[Start of section]
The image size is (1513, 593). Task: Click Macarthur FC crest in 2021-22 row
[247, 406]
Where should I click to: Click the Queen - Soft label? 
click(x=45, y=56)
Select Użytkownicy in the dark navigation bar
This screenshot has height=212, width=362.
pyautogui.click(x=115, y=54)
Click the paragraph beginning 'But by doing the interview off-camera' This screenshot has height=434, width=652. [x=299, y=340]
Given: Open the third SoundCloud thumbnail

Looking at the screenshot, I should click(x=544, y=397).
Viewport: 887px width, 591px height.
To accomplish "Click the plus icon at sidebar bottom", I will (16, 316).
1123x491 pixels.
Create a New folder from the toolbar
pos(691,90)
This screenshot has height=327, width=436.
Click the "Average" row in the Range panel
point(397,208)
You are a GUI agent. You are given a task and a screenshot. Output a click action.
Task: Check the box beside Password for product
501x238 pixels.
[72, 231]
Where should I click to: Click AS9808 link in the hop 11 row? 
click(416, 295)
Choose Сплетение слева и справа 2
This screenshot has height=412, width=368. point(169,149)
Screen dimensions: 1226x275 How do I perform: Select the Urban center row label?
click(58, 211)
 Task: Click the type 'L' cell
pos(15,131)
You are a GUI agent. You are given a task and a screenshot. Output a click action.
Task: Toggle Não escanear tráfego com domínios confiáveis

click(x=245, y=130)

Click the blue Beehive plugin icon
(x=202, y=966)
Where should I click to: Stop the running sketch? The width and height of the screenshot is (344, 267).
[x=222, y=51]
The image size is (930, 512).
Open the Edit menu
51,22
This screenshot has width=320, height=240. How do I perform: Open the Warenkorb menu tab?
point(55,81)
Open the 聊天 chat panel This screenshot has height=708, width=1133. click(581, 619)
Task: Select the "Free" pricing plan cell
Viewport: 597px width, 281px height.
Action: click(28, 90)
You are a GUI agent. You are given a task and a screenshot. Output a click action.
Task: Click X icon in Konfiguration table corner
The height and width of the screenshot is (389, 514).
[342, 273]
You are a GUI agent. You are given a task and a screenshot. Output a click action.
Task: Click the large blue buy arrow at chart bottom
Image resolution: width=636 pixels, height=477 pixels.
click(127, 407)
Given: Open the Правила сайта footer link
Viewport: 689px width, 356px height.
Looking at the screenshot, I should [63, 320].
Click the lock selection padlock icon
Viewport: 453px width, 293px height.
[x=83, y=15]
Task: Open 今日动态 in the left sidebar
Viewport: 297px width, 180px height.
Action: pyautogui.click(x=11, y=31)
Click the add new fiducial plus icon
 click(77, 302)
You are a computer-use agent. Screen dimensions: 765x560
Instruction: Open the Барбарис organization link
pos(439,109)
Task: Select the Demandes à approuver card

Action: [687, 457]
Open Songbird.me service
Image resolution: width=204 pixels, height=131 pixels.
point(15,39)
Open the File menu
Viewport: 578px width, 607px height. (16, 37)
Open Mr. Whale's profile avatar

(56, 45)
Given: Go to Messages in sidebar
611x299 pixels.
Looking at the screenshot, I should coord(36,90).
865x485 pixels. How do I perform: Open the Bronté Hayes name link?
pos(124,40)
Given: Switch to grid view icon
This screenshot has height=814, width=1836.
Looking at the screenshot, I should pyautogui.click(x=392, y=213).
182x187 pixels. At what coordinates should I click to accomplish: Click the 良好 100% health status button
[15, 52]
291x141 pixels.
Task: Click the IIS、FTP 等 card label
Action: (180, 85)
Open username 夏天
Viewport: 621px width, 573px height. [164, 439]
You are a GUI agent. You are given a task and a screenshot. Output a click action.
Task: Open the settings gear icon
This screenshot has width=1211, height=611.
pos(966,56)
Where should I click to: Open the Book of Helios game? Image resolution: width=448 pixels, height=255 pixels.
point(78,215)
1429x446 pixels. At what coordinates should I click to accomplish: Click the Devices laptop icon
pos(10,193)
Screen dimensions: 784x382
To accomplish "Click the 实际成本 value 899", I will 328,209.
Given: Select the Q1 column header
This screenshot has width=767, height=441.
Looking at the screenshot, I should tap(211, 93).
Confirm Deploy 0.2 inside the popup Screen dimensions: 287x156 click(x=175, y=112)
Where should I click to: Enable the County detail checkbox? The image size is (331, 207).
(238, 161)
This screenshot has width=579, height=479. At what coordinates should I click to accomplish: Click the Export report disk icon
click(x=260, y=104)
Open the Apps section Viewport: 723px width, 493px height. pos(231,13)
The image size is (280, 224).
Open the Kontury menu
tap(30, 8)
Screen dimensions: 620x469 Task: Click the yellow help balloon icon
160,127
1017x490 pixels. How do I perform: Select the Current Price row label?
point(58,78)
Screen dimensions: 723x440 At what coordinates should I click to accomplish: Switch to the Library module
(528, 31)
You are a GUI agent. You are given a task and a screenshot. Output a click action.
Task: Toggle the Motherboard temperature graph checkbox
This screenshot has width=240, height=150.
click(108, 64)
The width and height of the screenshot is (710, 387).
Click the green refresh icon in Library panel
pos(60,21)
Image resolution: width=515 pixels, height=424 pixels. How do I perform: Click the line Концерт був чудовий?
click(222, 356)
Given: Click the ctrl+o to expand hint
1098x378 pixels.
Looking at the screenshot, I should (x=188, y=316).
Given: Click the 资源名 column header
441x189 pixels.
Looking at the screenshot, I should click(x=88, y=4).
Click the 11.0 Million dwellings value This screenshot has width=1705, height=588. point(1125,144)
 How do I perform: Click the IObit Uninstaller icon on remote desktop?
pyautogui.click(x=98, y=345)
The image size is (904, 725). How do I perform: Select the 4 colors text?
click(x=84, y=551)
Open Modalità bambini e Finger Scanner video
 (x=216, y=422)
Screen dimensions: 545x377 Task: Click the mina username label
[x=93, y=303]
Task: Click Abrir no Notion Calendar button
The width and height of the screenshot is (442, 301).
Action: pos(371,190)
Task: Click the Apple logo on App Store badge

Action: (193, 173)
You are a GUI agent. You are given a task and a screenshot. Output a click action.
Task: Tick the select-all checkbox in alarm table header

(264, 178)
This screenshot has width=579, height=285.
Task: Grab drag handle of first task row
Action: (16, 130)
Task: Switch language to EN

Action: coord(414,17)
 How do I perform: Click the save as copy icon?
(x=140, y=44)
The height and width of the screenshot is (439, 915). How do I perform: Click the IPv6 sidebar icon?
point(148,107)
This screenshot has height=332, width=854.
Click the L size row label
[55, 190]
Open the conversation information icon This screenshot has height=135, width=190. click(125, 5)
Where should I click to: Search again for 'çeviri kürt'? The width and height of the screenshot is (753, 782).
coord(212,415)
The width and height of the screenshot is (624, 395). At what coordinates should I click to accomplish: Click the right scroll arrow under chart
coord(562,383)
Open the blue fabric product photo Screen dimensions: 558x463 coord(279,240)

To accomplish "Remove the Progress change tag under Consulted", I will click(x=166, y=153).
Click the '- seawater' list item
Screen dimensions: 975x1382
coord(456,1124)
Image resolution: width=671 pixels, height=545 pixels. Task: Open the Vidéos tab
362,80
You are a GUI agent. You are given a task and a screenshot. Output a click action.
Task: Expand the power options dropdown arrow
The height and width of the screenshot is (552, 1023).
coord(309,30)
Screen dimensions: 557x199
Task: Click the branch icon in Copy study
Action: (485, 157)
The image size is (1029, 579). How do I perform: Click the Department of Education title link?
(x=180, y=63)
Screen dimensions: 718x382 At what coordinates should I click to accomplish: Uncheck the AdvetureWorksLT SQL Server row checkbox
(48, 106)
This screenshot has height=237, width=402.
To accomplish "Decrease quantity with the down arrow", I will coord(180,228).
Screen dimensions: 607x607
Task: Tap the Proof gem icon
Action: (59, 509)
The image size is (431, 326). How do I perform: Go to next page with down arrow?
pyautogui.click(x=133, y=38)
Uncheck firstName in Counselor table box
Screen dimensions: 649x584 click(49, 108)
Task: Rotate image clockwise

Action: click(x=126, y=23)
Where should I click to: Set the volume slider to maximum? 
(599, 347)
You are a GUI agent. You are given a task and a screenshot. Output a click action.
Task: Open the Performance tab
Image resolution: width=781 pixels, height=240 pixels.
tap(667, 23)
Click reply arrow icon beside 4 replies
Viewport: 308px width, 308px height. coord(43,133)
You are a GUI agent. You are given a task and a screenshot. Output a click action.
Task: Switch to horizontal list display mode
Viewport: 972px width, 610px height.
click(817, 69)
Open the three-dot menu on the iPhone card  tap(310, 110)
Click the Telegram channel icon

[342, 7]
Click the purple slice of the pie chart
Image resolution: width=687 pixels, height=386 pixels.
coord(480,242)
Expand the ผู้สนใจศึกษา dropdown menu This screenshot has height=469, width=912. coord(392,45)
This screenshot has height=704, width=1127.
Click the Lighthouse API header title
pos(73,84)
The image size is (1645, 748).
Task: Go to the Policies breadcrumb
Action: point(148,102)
[End of section]
▶ WORK INSTRUCTION
In the records above, find each line that mentions the word "column", and copy it.

▶ OUTPUT OF THE TASK
Given: Select the Q1 column header
Given: Click the 资源名 column header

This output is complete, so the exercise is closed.